------ INFORMATION SHOWN ------

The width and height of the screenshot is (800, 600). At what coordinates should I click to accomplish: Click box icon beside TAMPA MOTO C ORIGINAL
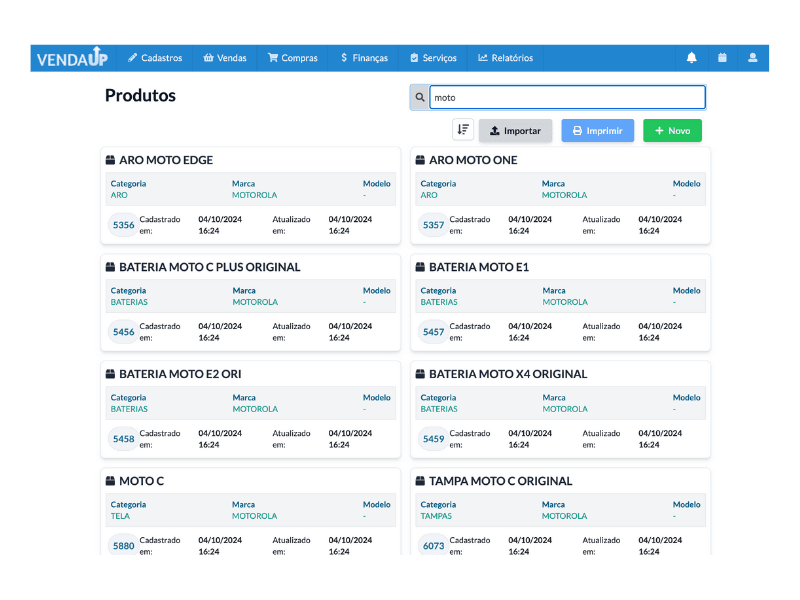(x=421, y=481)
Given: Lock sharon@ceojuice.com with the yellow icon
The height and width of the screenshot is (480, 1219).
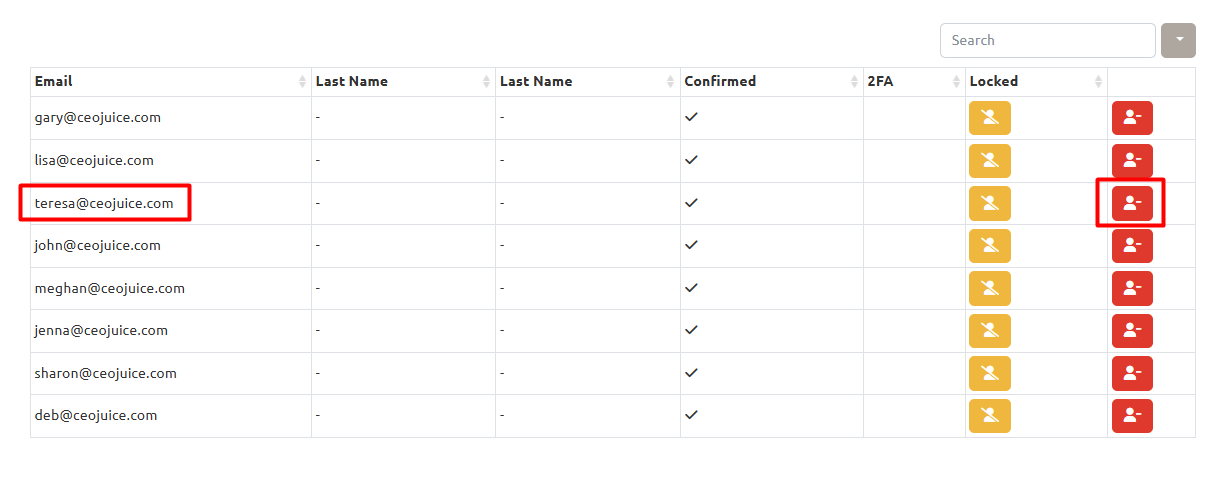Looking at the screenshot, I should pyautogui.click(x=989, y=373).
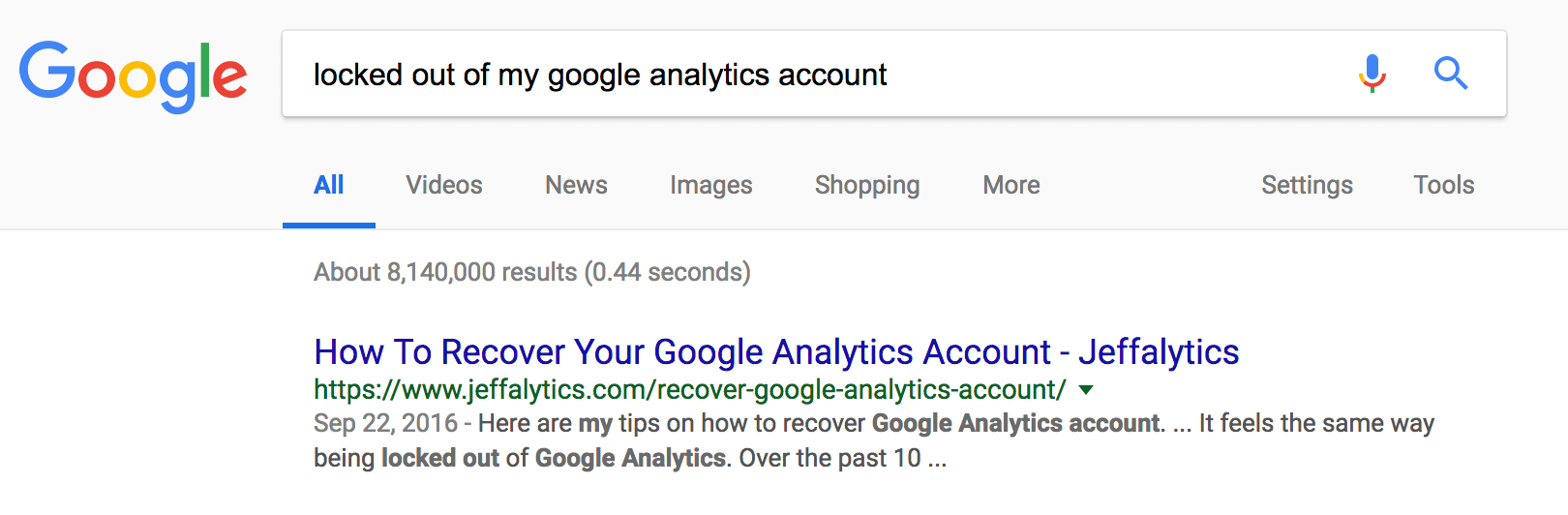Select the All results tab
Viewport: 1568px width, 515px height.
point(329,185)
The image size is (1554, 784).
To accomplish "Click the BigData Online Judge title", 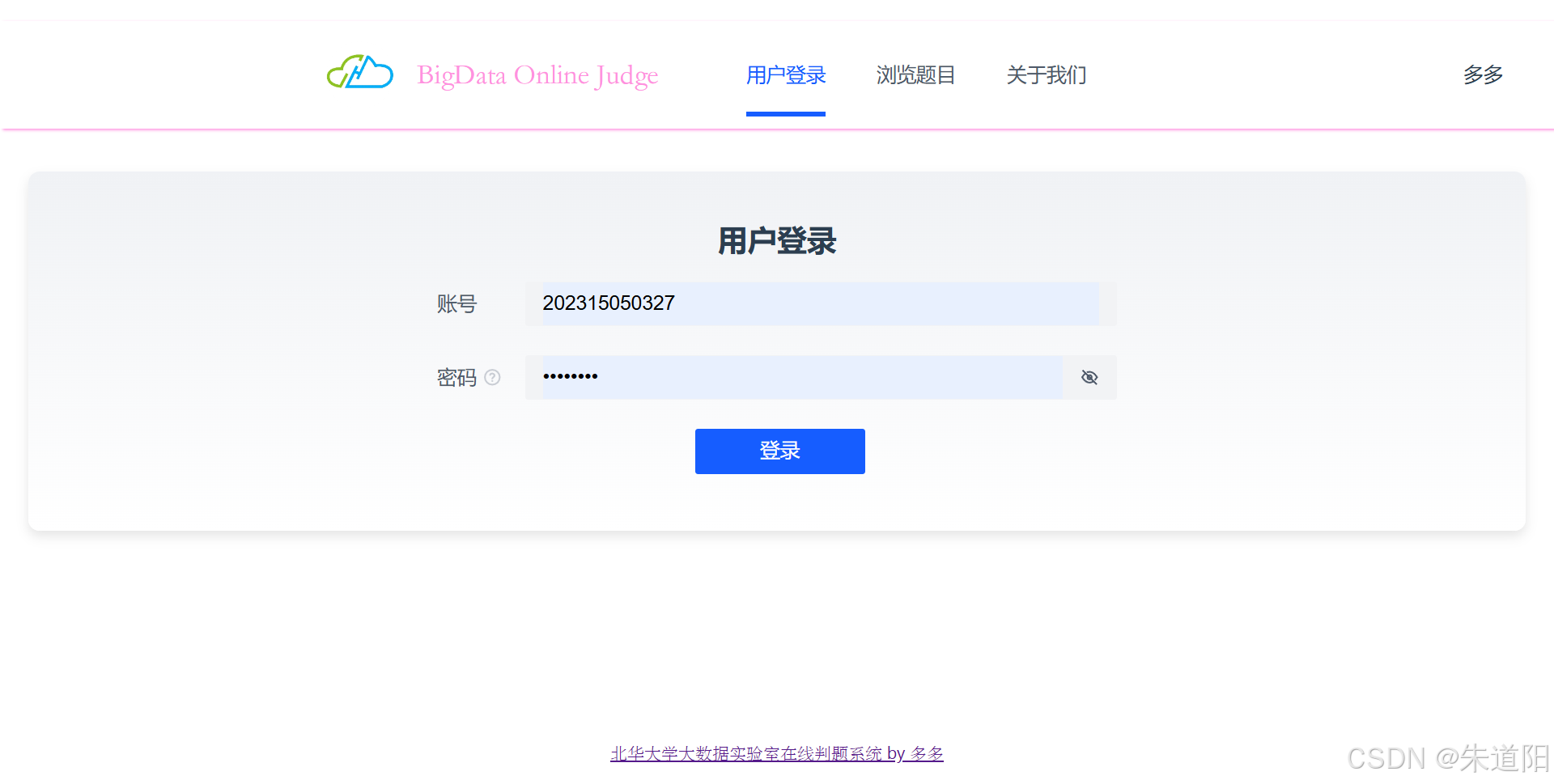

------

WRITTEN EXERCISE
Change "image size" to "image dimensions" in all the items above and write them out again with nothing else altered. Leave the pictures out of your answer.

SOLUTION TO THIS PROBLEM
The width and height of the screenshot is (800, 600). At what coordinates should I click to accomplish: Click box icon beside TAMPA MOTO C ORIGINAL
(x=421, y=481)
Given: Lock sharon@ceojuice.com with the yellow icon
The height and width of the screenshot is (480, 1219).
Looking at the screenshot, I should pyautogui.click(x=989, y=373).
Select the All results tab
Viewport: 1568px width, 515px height.
point(329,185)
The image dimensions is (1554, 784).
To accomplish "Click the BigData Online Judge title", 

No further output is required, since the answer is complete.